Looking at the text of the Constitution, Art.1 Section 7 details the process of a bill becoming a law and is known as the “Signing and Veto” clause. The President is able to “approve” or state “Objections,” but nothing more is said about the basis upon which he should evaluate the law.
In contrast, Art. II, Section 3 requires that the President to “take Care that the Laws be faithfully executed” and to “faithfully execut[e]” the Constitution, which is part of the “Supreme Law of the Land.” Here, Baude argues, is where the President is allowed the flexibility to sign unconstitutional laws, but refuse based on duty to enforce them as conflicting with the Constitution. On the books, but not treated as law by public officials, the “Take Care” clause is upheld.

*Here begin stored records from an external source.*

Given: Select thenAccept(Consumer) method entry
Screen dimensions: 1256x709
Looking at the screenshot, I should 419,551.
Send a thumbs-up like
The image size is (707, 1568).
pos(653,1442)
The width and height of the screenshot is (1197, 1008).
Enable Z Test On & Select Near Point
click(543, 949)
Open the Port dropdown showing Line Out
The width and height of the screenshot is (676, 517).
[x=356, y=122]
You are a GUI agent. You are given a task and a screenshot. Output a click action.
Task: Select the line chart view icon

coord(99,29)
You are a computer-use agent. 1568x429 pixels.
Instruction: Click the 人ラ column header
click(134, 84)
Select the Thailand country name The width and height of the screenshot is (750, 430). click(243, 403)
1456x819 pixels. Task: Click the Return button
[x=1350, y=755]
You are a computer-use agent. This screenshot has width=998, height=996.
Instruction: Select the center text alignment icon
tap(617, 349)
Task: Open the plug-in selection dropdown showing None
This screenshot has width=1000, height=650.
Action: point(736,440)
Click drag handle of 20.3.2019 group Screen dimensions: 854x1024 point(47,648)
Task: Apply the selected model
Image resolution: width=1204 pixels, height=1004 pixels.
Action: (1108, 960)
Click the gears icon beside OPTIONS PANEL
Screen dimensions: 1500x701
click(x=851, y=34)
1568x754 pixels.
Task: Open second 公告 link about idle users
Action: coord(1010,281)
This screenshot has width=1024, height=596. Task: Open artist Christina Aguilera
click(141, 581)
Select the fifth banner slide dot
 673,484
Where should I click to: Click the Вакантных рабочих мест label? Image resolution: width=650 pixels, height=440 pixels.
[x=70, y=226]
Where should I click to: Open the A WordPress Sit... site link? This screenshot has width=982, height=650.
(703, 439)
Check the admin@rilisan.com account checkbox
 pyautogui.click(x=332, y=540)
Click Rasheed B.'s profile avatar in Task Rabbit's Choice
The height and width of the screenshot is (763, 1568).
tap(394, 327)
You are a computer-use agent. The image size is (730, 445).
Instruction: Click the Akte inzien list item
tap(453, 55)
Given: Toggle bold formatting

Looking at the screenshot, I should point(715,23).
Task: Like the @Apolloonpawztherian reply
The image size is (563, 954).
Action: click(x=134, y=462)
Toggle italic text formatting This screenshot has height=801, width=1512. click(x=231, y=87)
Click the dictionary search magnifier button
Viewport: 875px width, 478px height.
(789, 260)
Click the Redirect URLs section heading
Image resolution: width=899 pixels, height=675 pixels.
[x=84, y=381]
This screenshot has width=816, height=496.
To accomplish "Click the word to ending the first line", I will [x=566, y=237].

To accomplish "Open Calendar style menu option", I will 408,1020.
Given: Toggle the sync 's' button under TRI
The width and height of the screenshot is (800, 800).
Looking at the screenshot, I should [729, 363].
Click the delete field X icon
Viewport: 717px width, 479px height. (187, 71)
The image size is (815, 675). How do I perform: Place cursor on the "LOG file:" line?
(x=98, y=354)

The Presidential Oath supports this further. Says Baude:
That leaves the President’s obligation to “preserve, protect and defend,” the opposites of which are allowing something to be destroyed or damaged. But how does an unconstitutional law damage the Constitution? The Constitution, after all, is supreme, and preempts ordinary laws that are repugnant to it. At a practical level, the Constitution might not be preserved if unconstitutional laws are widely enforced; but the practical problem is addressed by ensuring that the unconstitutional law is not executed. And at a more metaphysical level, the Constitution takes care of itself automatically.
Constitutional structure supports this proposition. A legislative act that is unconstitutional is not law, and is therefore void and to be ignored by the federal government. (Marbury v. Madison, 5 U.S. (1 Cranch) 137, 177 (1803); see generally Kevin C. Walsh, Partial Unconstitutionality, 85 N.Y.U. L. REV. 738, 755-777 (2010) (discussing and defending this view). In other words, the President need not enforce or veto because the Constitution has already vetoed them.
Baude also discusses, at some length, the impact of the phrase “to the best of my Ability” in the Presidential oath and its role in allowing leeway to the President in executing laws that he may or may not realize are constitutional.